I think what Peter is saying is that, although you CAN create an orthography
that uses any combination of stuff, it is a bad idea to ignore the Unicode
character properties and use whatever comes to hand (like punctuation
Yes, you can program a single C program (or Java program, or what-have-you)
to know how to process your text. But you still face the enormous amount of
software that *doesn't* understand. In the ideal world, you can use your
orthography in Microsoft Word (or StarOffice if you prefer) and not have the
grammer checker destroy your text automagically. Building an orthography
that recognizes this make more sense than having to write "TengvaWord" and
"TengvaExcel" and "TengvaMail" and so on.

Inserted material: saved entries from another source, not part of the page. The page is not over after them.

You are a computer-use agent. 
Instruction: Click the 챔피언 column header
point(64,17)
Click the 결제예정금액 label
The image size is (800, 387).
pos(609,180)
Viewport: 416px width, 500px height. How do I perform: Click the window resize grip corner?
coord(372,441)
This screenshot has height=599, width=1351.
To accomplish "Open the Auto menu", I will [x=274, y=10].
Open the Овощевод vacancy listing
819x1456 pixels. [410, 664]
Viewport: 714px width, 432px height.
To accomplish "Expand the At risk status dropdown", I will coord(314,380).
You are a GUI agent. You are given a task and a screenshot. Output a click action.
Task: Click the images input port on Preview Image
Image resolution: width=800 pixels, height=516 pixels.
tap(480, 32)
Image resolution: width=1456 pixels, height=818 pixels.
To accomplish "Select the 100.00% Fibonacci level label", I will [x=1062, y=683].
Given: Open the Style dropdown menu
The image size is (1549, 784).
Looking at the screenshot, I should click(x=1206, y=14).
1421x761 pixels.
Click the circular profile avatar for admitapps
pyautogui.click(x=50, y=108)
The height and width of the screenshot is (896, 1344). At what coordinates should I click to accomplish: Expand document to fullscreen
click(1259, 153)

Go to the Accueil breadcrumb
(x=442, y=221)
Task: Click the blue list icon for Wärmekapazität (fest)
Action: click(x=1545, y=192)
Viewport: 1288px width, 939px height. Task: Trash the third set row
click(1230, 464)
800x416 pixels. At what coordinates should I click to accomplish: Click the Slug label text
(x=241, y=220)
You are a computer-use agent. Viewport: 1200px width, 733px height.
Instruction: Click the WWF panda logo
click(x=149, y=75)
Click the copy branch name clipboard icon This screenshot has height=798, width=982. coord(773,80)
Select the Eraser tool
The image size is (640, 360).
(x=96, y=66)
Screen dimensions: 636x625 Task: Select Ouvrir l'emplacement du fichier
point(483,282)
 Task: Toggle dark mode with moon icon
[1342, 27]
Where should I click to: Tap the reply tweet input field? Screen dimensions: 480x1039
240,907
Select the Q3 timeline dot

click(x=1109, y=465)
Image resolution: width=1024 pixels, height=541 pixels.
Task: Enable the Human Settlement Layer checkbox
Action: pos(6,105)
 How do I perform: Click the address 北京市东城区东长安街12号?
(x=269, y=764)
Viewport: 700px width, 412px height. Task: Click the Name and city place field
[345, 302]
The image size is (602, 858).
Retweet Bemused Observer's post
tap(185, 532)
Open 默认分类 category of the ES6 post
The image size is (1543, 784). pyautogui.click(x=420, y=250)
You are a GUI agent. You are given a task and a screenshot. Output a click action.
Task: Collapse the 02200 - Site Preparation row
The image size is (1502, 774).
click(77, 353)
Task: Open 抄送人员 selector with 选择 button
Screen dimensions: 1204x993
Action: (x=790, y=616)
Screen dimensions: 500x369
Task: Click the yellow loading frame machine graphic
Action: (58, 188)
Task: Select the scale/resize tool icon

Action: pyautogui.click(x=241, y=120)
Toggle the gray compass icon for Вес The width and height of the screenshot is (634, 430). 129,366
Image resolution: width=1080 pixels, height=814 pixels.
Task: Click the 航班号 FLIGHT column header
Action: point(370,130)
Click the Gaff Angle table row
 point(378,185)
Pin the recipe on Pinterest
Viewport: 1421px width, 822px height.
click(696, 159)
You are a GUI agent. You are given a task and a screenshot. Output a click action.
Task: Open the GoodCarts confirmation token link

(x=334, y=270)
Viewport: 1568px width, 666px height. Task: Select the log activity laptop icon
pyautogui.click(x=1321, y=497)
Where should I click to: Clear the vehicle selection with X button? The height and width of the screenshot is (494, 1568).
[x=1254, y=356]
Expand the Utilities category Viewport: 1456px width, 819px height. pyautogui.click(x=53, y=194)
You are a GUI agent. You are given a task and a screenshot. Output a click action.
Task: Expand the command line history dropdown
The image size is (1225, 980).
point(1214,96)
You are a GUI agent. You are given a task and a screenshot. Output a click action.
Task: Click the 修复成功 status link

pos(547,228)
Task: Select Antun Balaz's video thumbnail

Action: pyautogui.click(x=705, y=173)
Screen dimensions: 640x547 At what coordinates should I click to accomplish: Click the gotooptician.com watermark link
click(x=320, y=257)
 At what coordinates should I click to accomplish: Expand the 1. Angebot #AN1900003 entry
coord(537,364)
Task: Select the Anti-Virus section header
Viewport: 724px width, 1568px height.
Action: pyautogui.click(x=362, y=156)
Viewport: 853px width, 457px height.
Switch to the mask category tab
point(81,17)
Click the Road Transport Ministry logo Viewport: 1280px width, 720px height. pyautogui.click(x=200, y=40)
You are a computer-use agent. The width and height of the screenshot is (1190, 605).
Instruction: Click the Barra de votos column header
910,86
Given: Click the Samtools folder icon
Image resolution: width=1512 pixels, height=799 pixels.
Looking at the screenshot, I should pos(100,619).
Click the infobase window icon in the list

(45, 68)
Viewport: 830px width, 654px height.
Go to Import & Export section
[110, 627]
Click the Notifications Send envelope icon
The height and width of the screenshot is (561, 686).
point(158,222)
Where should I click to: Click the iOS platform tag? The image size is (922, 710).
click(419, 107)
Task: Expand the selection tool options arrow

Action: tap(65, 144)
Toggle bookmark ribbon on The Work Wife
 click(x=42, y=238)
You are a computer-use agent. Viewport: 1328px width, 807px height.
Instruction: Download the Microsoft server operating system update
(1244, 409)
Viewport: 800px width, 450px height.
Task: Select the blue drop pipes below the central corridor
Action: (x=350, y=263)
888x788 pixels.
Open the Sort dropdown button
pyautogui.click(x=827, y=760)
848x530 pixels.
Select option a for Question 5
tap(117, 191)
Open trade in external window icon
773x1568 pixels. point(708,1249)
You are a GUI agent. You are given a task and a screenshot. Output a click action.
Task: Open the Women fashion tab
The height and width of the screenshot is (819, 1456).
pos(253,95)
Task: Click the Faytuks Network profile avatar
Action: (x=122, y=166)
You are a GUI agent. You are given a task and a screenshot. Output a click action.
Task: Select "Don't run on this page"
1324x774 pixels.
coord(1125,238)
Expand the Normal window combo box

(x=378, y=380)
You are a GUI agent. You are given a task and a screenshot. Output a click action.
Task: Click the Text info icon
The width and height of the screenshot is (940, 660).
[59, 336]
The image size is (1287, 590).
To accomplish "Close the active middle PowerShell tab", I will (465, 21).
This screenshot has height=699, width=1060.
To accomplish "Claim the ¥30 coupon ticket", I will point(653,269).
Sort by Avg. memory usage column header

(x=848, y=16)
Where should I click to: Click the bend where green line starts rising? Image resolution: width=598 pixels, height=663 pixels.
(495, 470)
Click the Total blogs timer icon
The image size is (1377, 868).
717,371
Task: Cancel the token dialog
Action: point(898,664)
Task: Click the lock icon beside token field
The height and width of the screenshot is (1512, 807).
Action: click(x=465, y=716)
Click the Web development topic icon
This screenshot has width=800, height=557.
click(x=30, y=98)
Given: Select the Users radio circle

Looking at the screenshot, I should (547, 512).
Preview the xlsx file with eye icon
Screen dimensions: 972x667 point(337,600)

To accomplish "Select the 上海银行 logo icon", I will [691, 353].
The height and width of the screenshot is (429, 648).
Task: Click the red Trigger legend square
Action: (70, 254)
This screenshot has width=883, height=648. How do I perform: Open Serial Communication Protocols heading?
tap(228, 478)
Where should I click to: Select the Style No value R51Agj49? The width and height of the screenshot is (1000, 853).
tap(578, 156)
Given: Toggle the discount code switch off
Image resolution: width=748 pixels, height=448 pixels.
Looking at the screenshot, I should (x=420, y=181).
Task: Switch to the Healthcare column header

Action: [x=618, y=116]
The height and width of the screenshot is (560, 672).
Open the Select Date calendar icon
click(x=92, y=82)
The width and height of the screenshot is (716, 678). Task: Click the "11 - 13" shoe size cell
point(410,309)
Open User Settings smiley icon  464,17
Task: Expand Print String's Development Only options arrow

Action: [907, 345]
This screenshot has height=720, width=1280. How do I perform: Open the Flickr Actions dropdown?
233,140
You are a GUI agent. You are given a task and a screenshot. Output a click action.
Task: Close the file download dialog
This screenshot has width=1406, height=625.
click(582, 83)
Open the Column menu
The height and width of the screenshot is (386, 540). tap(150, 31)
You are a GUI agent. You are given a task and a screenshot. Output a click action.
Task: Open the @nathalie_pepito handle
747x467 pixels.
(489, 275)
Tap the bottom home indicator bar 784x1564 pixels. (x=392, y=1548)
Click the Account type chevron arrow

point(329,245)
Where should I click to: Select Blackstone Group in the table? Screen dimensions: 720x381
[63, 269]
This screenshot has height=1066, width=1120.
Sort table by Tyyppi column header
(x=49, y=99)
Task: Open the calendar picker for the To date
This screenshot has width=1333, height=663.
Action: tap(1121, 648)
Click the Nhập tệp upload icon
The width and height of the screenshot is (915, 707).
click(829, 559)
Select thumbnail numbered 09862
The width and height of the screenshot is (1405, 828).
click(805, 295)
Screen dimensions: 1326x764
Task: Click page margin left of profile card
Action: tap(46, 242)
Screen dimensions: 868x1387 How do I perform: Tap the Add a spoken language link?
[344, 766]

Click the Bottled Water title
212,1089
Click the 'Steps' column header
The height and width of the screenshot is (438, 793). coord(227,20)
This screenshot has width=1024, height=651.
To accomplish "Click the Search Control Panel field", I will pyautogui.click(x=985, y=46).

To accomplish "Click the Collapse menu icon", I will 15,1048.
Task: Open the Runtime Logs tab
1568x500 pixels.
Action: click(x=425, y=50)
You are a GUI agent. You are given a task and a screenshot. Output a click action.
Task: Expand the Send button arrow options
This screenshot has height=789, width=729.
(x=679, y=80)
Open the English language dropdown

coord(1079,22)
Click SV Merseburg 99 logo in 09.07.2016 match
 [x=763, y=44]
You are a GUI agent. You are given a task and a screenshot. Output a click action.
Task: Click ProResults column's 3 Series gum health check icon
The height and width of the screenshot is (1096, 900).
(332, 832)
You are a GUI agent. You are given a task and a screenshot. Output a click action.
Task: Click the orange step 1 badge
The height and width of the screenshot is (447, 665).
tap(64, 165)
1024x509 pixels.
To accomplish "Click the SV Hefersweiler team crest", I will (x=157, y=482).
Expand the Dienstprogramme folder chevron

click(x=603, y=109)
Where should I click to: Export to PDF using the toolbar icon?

Programs that run on platforms that have user-defined locales can get some
of this from providing a locale to use (and switching to it), but there is
always the risk that a programmer has taken a "shortcut" somewhere and is
looking for @ or ! or whatever (for example, if I type an @ in certain
programs surrounded by ASCII text, the program will convert it to a mailto:
In short, the question isn't whether something is or isn't possible, but
rather whether something is or isn't a good idea or desirable. If you've had
an orthography since 1937 based on locally available typewriters, then you
probably won't want to change. If you have NO writing tradition, you're
better off avoiding unnecessary headaches, IMO.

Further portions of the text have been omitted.